Some conservative Christian towns don't want mosques. Some liberals wouldn't mind blocking the Westboro Baptist Church's anti-gay demonstrations. Some whites regard Black Lives Matter protesters as dangerous extremists. Anti-Trump Americans see MAGA crowds the same way.
The price of being able to advocate your beliefs and practice your religion, or your irreligion, is that people with starkly incompatible beliefs and gods are able to do the same. It's a trade-off not everyone accepts.
Among them are leftists such as Georgetown law Prof. K-Sue Park. She has criticized the American Civil Liberties Union for defending the rights of right-wingers, arguing that doing so "perpetuates a misguided theory that all radical views are equal."

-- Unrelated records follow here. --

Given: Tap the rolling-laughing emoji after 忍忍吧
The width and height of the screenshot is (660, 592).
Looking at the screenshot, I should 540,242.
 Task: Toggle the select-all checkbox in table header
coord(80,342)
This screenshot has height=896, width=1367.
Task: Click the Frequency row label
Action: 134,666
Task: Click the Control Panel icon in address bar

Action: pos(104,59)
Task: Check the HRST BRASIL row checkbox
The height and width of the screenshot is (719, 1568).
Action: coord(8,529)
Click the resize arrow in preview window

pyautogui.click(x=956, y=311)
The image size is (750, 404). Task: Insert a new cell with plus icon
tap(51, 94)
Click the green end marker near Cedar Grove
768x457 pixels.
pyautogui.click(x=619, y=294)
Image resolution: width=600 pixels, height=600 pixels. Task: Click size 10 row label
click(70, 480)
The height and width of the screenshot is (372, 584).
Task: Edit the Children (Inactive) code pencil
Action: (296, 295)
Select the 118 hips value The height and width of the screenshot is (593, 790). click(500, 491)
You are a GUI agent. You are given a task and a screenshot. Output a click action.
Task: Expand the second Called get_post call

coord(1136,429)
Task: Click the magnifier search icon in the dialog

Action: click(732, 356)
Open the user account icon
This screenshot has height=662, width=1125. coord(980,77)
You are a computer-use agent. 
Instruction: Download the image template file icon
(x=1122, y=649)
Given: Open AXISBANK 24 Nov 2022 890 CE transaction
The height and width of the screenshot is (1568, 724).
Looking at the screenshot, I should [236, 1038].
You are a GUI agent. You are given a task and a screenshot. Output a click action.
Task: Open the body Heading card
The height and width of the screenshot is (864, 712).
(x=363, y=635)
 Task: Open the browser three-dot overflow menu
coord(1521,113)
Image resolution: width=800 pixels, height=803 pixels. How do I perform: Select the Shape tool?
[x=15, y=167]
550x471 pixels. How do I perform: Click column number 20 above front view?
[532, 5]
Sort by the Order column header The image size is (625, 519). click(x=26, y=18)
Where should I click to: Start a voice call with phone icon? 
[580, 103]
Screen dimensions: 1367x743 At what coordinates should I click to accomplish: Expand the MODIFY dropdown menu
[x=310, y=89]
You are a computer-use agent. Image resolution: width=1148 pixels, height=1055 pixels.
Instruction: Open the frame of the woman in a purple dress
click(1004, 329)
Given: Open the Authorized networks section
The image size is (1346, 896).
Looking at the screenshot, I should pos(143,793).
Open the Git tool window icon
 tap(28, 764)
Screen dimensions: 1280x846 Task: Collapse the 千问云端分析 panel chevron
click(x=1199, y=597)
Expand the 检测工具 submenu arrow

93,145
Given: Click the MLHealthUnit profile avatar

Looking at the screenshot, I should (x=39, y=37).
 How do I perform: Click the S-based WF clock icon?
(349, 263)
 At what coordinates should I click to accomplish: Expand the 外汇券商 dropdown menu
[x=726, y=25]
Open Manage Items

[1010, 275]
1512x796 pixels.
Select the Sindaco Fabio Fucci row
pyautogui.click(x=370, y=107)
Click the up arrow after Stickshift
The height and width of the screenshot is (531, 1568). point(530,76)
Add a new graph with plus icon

The awkward effects of the First Amendment are visible in the Minnesota town of Murdock, where a white supremacist group that presents itself as a religious sect bought an old church to serve as its base. Some residents regard the intrusion as harmful to their welfare and the values of the community, according to a story in the Washington Post, and urged the City Council to deny a permit to the Asatru Folk Assembly (AFA). But the council, fearing a costly lawsuit that it would lose, voted to grant it.
Christian Duruji, who is Black, told the Post, "I fail to see how a group that would reject me on sight and view my daughter as an aberration not to be celebrated" would be good for Murdock. Northwestern sociologist Laura Beth Nielsen lamented, "In the big picture, the First Amendment is reinforcing who already has power."
But freedom of expression is good for every town. And it's hard to make the case that much power lies in a fringe group claiming to practice an ancient Nordic faith that few people have ever heard of.
White people often benefit from the First Amendment because there are lots of white people in America and some have opinions that would not come out of Fred Rogers' mouth. But the same protection extends to other groups that lack political or economic might.